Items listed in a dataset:
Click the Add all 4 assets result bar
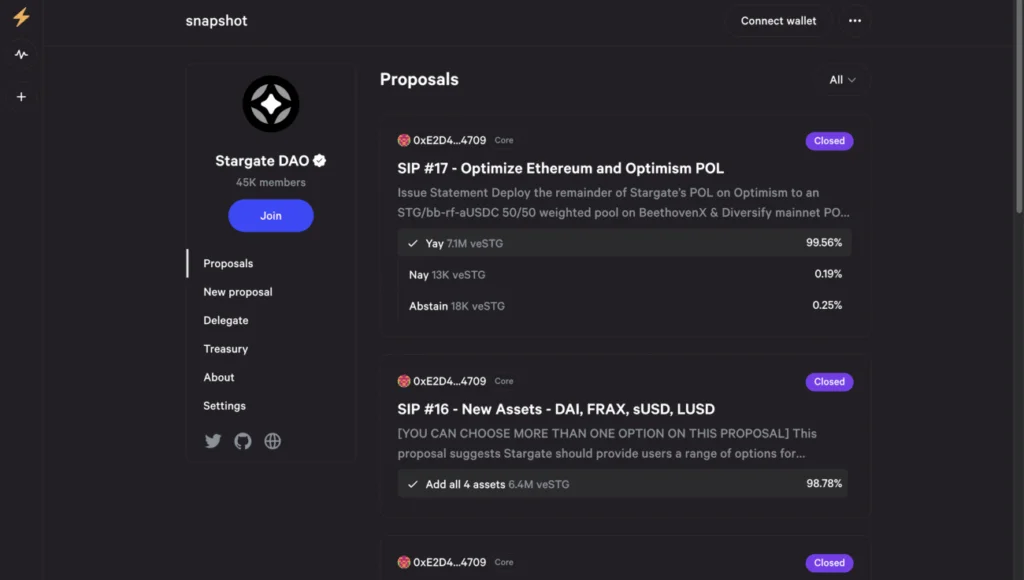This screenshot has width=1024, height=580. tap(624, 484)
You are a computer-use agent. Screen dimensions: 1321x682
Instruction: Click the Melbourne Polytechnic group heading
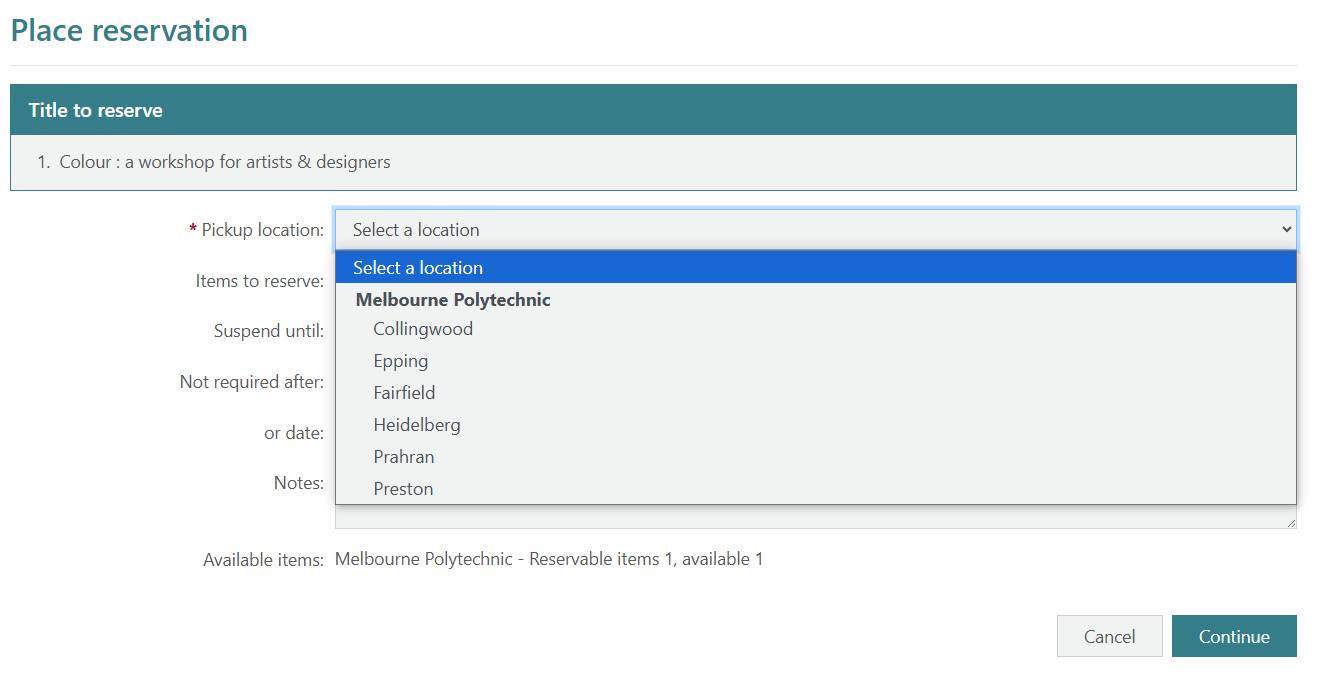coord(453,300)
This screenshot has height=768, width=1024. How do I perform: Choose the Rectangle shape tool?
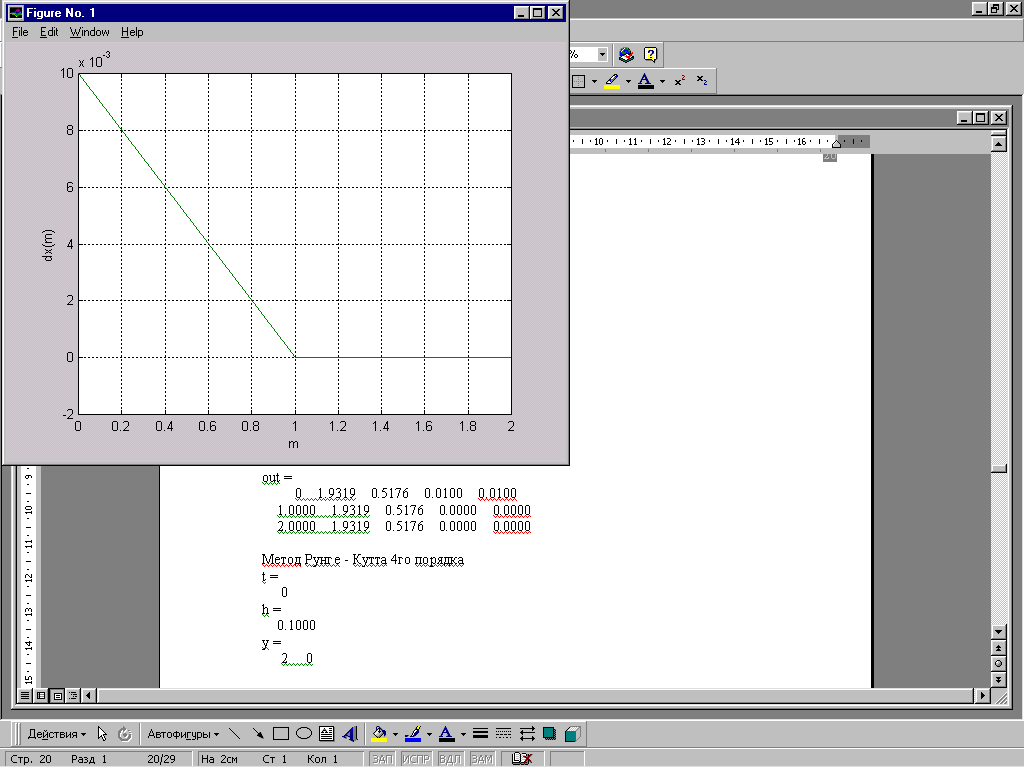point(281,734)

**Task objective:**
Each line of the data above is to be output exactly; the pictures are not to appear.

**Exercise answer:**
Click the Add all 4 assets result bar
This screenshot has width=1024, height=580. tap(624, 484)
You are a computer-use agent. Screen dimensions: 1321x682
Instruction: Click the Melbourne Polytechnic group heading
coord(453,300)
This screenshot has height=768, width=1024. How do I perform: Choose the Rectangle shape tool?
point(281,734)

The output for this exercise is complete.